*** BRANO DA LEGGERE
Ci risiamo.
La lega rispolvera uno dei suoi cavalli di battaglia, il tormentone della
regionalizzazione della cultura. E per nostra sfortuna ci delizia con nobili
crociate culturali. Nel “Buongiorno” de La Stampa di qualche giorno fa, Massimo
Gramellini riportava una notizia lanciata da un blog che ha dell’inquietante.
Ma forse (giudicate voi!) è maggiore la componente comica.
Le cose stanno così: la città di Mantova si sta preparando – con
tutta la pompa magna del caso – alle celebrazioni in onore di un suo cittadino
(piuttosto) speciale e (certamente) illustre: niente meno che Virgilio, che nel
70 a.C. nasceva in un villaggio non lontano dalla città. Sì, il Virgilio de L’Eneide, ma anche delle Bucoliche e delle Georgiche, assunto da Dante come il simbolo stesso
della ragione umana e delle sue più alte realizzazioni.
Ma qualcuno sembra non gradire. Chi può mai – direte voi – fare
una levata di scudi contro le sacrosante celebrazioni al poeta (che poi,
diciamolo, in fondo se le è forse meritate)? Tal Vincenzo Chizzini, assessore
leghista al Turismo al Comune di Mantova, contrario a festeggiare quel
traditore (Virgilio, per l’appunto) che ha osato lasciare la terra natia per
approdare – quale vergogna! – nelle zone meridionali della penisola.
******
• CONSEGNA:
Rispondi alle domande sul brano dedicato a Virgilio e Mantova.
(a) Su quale giornale Massimo Gramellini ha riportato la notizia nel suo "Buongiorno"?
(b) In quale anno nacque Virgilio, secondo il brano?
(c) Quale carica ricopre Vincenzo Chizzini?
*** MATERIALE DI RIFERIMENTO
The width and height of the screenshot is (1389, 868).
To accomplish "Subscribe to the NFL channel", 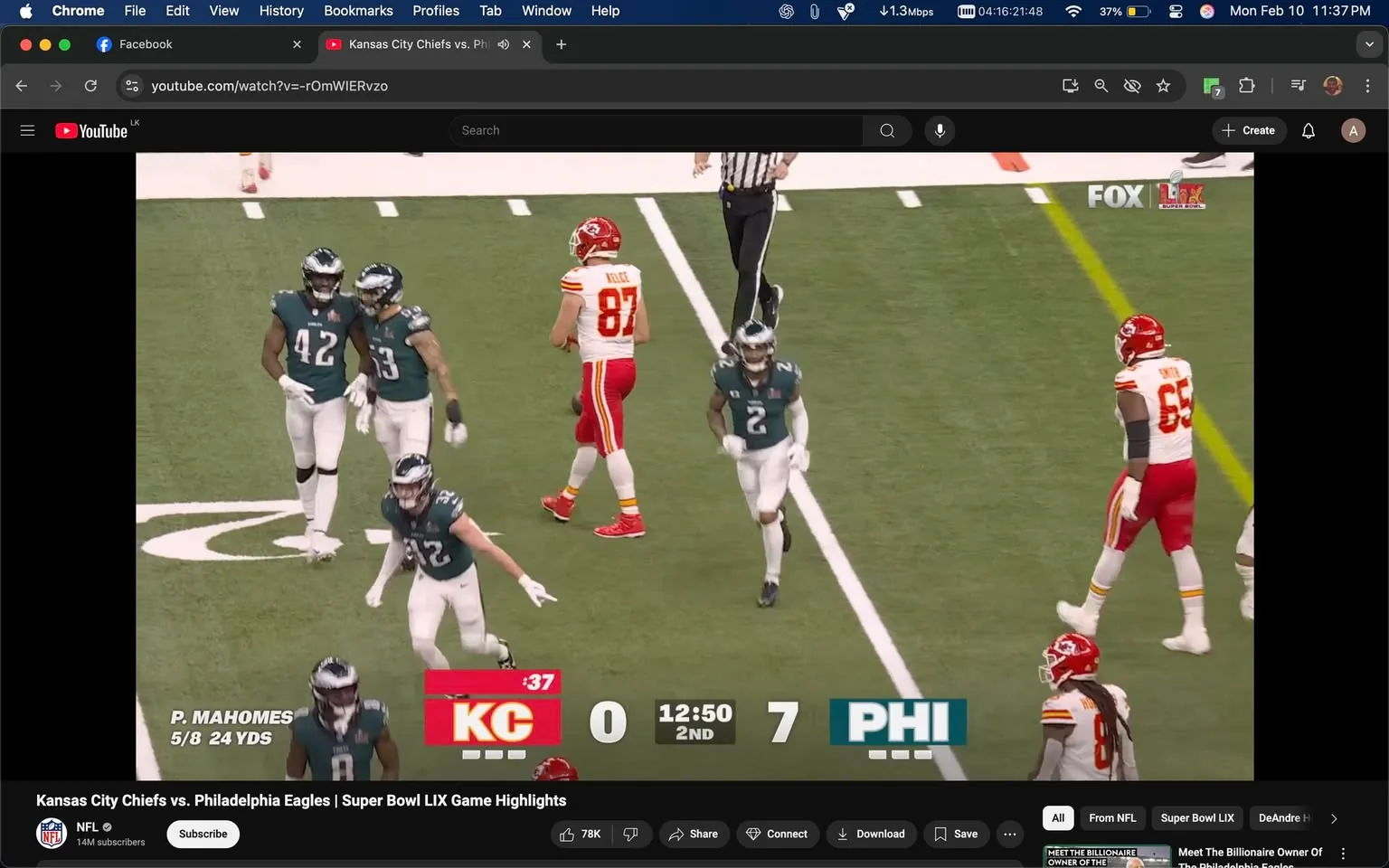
******
• SOLUZIONE:
(a) La notizia è apparsa su La Stampa.
(b) Virgilio nacque nel 70 a.C., in un villaggio non lontano da Mantova.
(c) Vincenzo Chizzini è assessore leghista al Turismo al Comune di Mantova.